◆ **Given records**
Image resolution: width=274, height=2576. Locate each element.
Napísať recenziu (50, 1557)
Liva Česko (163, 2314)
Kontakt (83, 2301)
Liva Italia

◆ **Task details**
Everything in the listing should be written out exactly.

◆ **Response to this task**
Image resolution: width=274, height=2576. Locate each element.
Napísať recenziu (50, 1557)
Liva Česko (163, 2314)
Kontakt (83, 2301)
Liva Italia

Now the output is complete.